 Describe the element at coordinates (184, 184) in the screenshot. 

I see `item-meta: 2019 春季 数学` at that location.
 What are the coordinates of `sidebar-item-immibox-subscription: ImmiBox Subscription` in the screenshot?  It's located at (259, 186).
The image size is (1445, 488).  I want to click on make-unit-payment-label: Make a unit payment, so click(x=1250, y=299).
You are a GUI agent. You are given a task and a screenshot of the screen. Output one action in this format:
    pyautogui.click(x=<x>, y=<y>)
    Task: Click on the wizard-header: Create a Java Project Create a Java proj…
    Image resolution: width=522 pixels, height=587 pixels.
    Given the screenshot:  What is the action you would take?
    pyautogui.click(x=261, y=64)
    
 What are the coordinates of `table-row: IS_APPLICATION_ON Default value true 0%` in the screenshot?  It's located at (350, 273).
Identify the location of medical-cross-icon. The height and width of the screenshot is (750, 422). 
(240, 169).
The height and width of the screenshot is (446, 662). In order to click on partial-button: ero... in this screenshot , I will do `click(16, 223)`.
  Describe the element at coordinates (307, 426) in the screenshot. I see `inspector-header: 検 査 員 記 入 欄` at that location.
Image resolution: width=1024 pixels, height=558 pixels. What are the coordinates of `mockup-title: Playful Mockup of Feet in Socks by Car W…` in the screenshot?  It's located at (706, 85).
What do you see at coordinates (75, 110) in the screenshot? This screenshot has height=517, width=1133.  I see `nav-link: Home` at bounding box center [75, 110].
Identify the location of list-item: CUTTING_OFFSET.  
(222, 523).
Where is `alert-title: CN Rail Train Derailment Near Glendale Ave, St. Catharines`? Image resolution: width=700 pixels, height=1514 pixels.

▬▬▬▬▬▬

**EXERCISE OBJECTIVE:** Rewrite every one of the records above, changing "Image resolution" to "Screen resolution" wherever it occurs and keeping everything else the same.

**YOUR SOLUTION:**
 Describe the element at coordinates (184, 184) in the screenshot. 

I see `item-meta: 2019 春季 数学` at that location.
 What are the coordinates of `sidebar-item-immibox-subscription: ImmiBox Subscription` in the screenshot?  It's located at (259, 186).
The image size is (1445, 488).  I want to click on make-unit-payment-label: Make a unit payment, so click(x=1250, y=299).
You are a GUI agent. You are given a task and a screenshot of the screen. Output one action in this format:
    pyautogui.click(x=<x>, y=<y>)
    Task: Click on the wizard-header: Create a Java Project Create a Java proj…
    Screen resolution: width=522 pixels, height=587 pixels.
    Given the screenshot:  What is the action you would take?
    pyautogui.click(x=261, y=64)
    
 What are the coordinates of `table-row: IS_APPLICATION_ON Default value true 0%` in the screenshot?  It's located at (350, 273).
Identify the location of medical-cross-icon. The height and width of the screenshot is (750, 422). 
(240, 169).
The height and width of the screenshot is (446, 662). In order to click on partial-button: ero... in this screenshot , I will do `click(16, 223)`.
  Describe the element at coordinates (307, 426) in the screenshot. I see `inspector-header: 検 査 員 記 入 欄` at that location.
Screen resolution: width=1024 pixels, height=558 pixels. What are the coordinates of `mockup-title: Playful Mockup of Feet in Socks by Car W…` in the screenshot?  It's located at (706, 85).
What do you see at coordinates (75, 110) in the screenshot? This screenshot has height=517, width=1133.  I see `nav-link: Home` at bounding box center [75, 110].
Identify the location of list-item: CUTTING_OFFSET.  
(222, 523).
Where is `alert-title: CN Rail Train Derailment Near Glendale Ave, St. Catharines`? Screen resolution: width=700 pixels, height=1514 pixels.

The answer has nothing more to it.